Dr. Lina Quesada, NC State University
November 21 @ 1:30 pm - 2:30 pm
Applied genomics for disease management in vegetable crops
Lina Quesada, Ph.D., Professor and University Faculty Scholar at NC State University
Pseudoperonospora cubensis, an obligate oomycete pathogen, causes cucurbit downy mildew (CDM) on a broad range of host plants including cucumber, cantaloupe, watermelon, pumpkin, and squash. In 2004, CDM re-emerged in the United States (US) by overcoming host resistance in cucumber and fungicides used for disease control in other cucurbits. Population genetics analysis revealed two host-adapted clades in P. cubensis with clade 1 preferentially infecting squash, pumpkin, and watermelon, and clade 2 infecting cucumber and cantaloupe. Using Next Generation Sequencing (NGS), species-specific and host-preference diagnostic markers were identified in the nuclear genome and developed into qPCR assays.

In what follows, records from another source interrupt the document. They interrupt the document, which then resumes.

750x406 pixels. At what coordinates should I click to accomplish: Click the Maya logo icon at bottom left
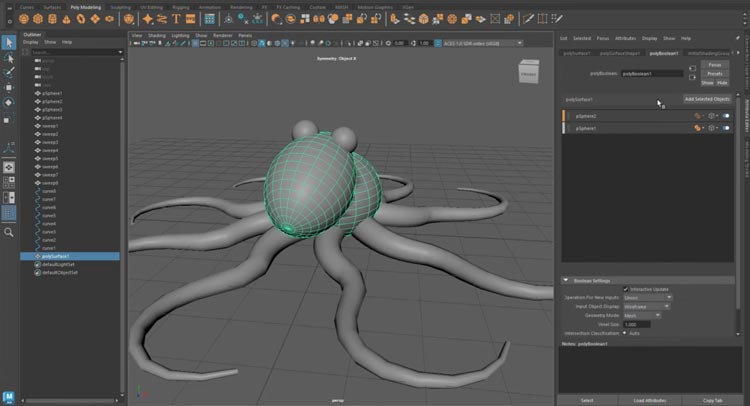[9, 396]
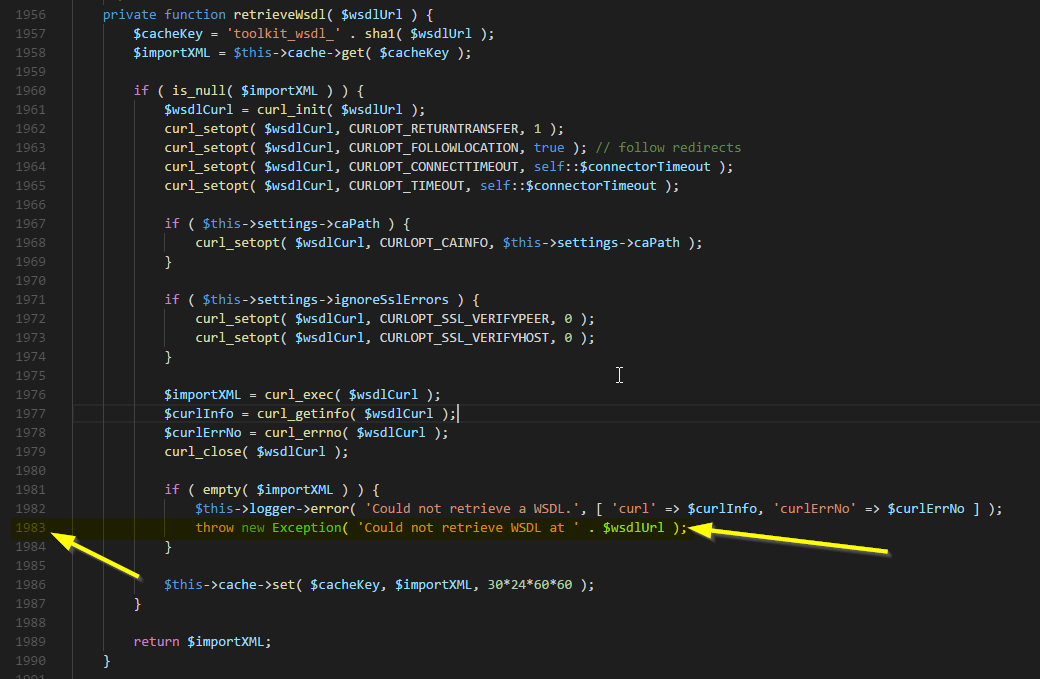The image size is (1040, 679).
Task: Click the highlighted line number 1983
Action: [31, 527]
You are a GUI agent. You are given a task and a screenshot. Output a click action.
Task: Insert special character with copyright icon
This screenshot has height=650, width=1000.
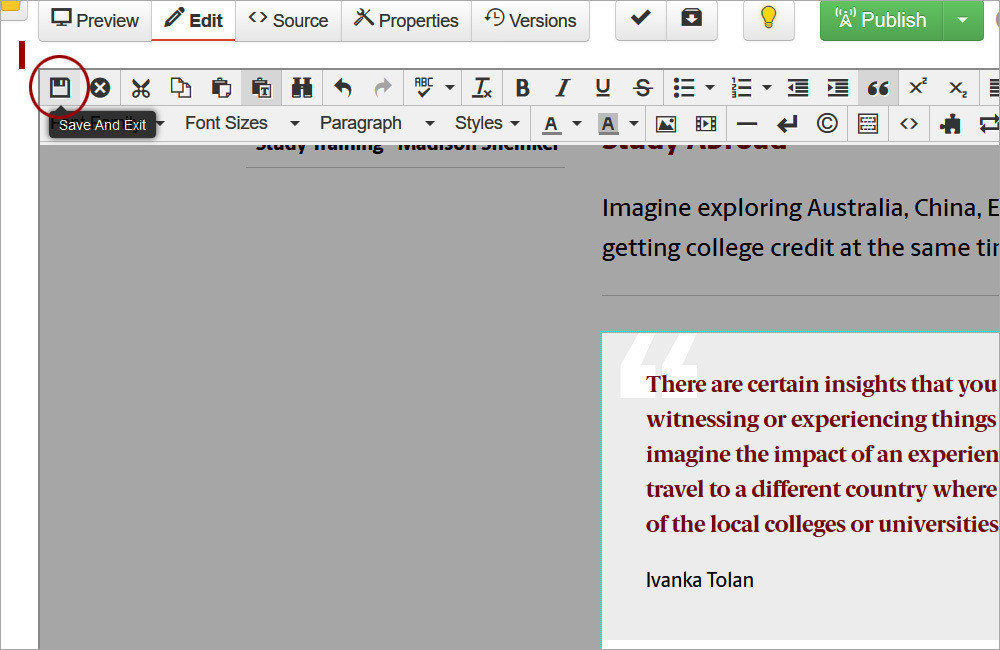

Clade-specific assays were able to detect low amounts of P. cubensis sporangia sampled using spore traps as a first step to develop a biosurveillance system for CDM. Assays to detect resistance to Carboxylic Acid Amide (CAA) and Quinone Outside Inhibitor (QoI) fungicides were also developed and indicated widespread fungicide resistance in both clades for QoIs but showed that clade 2 isolates are less sensitive to CAAs than clade 1. Similarly, effector repertoire analyses in clade 1 and clade 2 isolates revealed effectors with clade specific occurrence or expression during host colonization. Overall, findings indicate that understanding population clade composition is critical for effective management of P. cubensis using crop-specific cultural practices, chemical control, and host resistance.